Zwischen Ebbe und Flut: Wattkeller

Mit Eröffnung zweier Ausstellungen unter dem Überbegriff Kerend Tij fällt am 4. April 2018 in Leeuwarden der Startschuss für Sense of Place. Im Aegon-Gebäude wird Waterpanorama, in der Kanselarij Waddenkelder eröffnet.

Lassen Sie sich im Waddenkelder von der Dynamik der Gezeiten überraschen: Barfuß im Sand erleben Sie den Zyklus von Ebbe und Flut innerhalb einer Minute. Eine Ode an das Wattenmeer: ​​Priele, Sandbänke, Watt, Strand und Dünen. Eine dynamische Landschaft, immer in Bewegung. Weltweit einzigartig und seit 2009 Unesco-Weltnaturerbe.
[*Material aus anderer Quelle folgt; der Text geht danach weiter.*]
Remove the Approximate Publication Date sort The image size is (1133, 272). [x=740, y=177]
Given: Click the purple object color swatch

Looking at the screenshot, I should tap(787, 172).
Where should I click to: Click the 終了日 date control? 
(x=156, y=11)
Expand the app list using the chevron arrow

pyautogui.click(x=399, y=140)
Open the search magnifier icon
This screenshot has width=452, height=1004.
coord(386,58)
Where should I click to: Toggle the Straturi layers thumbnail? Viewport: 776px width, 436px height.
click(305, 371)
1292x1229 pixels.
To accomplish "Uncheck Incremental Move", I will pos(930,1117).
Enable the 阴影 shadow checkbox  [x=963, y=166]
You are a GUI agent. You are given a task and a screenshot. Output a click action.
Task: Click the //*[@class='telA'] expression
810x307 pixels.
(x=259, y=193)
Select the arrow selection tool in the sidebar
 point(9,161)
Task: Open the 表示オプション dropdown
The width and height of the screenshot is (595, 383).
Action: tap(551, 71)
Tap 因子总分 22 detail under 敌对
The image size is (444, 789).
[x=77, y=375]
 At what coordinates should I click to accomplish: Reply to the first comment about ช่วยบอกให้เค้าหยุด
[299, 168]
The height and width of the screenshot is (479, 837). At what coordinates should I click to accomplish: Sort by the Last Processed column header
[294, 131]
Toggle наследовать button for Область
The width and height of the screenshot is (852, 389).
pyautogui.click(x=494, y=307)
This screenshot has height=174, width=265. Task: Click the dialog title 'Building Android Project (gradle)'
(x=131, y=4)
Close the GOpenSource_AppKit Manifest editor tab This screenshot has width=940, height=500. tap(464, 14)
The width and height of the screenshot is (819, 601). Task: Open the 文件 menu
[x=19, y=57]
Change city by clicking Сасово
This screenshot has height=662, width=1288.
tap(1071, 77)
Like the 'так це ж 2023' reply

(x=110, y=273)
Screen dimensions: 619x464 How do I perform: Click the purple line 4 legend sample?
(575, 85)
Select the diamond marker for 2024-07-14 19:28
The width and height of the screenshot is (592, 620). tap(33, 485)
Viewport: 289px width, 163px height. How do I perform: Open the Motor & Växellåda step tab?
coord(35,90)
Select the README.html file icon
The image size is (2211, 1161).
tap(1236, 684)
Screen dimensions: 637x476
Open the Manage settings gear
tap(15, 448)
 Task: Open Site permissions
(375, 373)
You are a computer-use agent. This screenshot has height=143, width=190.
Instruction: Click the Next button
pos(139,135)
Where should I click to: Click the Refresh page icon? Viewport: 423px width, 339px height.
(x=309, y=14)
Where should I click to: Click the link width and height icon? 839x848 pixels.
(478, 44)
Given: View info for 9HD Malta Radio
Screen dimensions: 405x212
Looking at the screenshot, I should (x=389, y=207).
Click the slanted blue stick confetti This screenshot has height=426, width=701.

Das Wattenmeer wurde schon immer vom Menschen beeinflusst. Places of Hope (eine weitere Ausstellung im Rahmen der Kulturhauptstadt 2018, die ein Podium für andere Projekte bietet) ist eine wunderbare Bühne für die innovativen Sense of Place-Projekte. Diese Projekte ermöglichen es, die Dynamik des Wattenmeeres und seine Schönheit noch intensiver zu erleben. Sie stehen im Einklang mit der Kultur und Natur des Gebietes und erzählen die Geschichte des Ortes und der Landschaft. Sie verleihen dem Ort eine besondere Anziehungskraft und Bedeutung: a Sense of Place (Gefühl für den Ort).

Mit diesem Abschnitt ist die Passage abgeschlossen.